As lavouras vítimas dessa erva daninha invasora tinham sido semeadas com grãos Roundup Ready, que receberam um gene resistente ao Roundup ao “qual não resiste nenhuma erva daninha”.

Desde então, a situação tem piorado e o fenômeno se estendeu a outros estados, como Carolina do Sul e do Norte, Arkansas, Tennessee e Missouri. Segundo um grupo de cientistas do Centro para A Ecologia e Hidrologia, organização britânica situada em Winfrith, Dorset, produziu-se uma transferência de genes entre a planta modificada geneticamente e algumas ervas indesejáveis como o amaranto. Essa constatação contradiz as afirmações peremptórias e otimistas dos que defendem os organismos modificados geneticamente (OGM), que afirmam que uma hibridização entre uma planta modificada geneticamente e uma não modificada é simplesmente “impossível”.
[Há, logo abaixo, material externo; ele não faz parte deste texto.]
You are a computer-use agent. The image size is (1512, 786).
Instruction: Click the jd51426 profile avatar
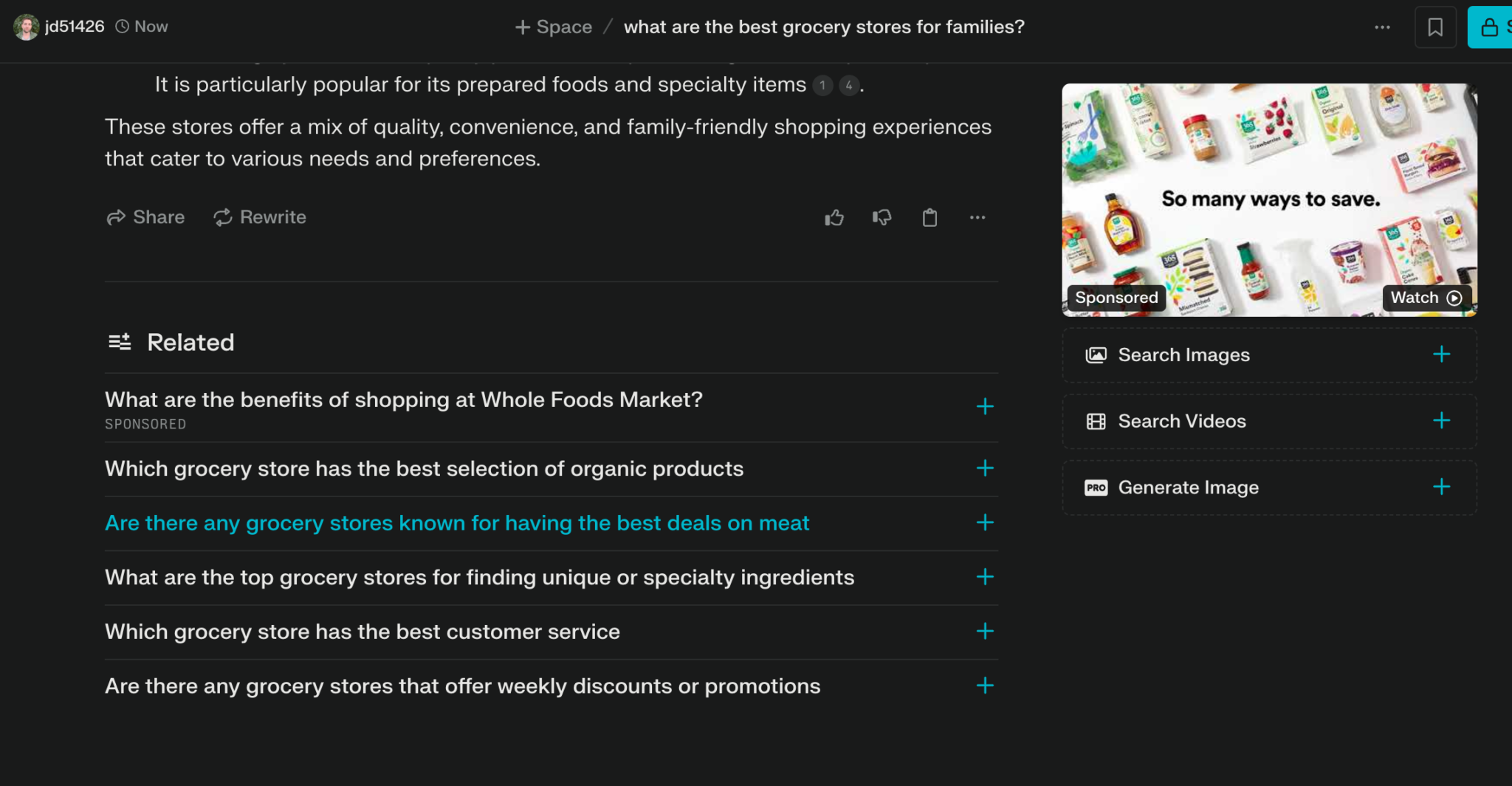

Para o geneticista britânico Brian Johnson, especializado em problemas relacionados com a agricultura “basta que aconteça somente um cruzamento, que pode ocorrer entre várias milhões de possibilidades. Uma vez criada, a nova planta possui uma enorme vantagem seletiva e se multiplica rapidamente. O potente herbicida aqui utilizado, à base de glofosato e amônia, tem exercido uma pressão enorme sobre as plantas, que por sua vez aumentaram ainda mais a velocidade de adaptação”. Assim, ao que parece, um gene de resistência aos herbicidas deu origem a uma planta híbrida surgida de repente entre o grão que se supõe que ele protegeria e o amaranto, que por sua vez se torna impossível eliminar.

A única solução é arrancar à mão as ervas daninhas, como se fazia antigamente, mas isso já não é possível dadas as dimensões das áreas de cultivo. Além disso, por terem raízes profundas, essas ervas são extremamente difíceis de arrancar, razão pela qual simplesmente se abandonaram 5 mil hectares de soja.

Muitos agricultores pretendem renunciar aos OGM e voltar para a agricultura tradicional, ainda mais por que os cultivos OGM estão cada vez mais caros, e a rentabilidade é primordial para esse tipo de lavoura. Assim, Alan Rowland, produtor e vendedor de sementes de soja em Dudley, Missouri, afirma que já ninguém pede sementes do tipo Roundup Ready, da Monsanto, que ultimamente representavam o 80% do volume de seus negócios. Hoje as sementes OGM estão desaparecendo de seu catálogo e a demanda por sementes tradicionais não deixa de aumentar.

Já em 25 de julho de 2005, o jornal The Guardian publicava um artigo de Paul Brown que revelava que os genes modificados de cereais tinham passado para as plantas selvagens e criado uma “super semente”, resistente aos herbicidas, algo “inconcebível” para os cientistas do Ministério do Meio Ambiente. Desde 2008 os meios de comunicação ligados à agricultura dos EUA informam cada vez mais casos de resistência, ao mesmo tempo em que o governo daquele país tem realizado cortes importantes no orçamento da Secretaria da Agricultura, que o obrigaram a reduzir e depois interromper algumas de suas pesquisas nessa área.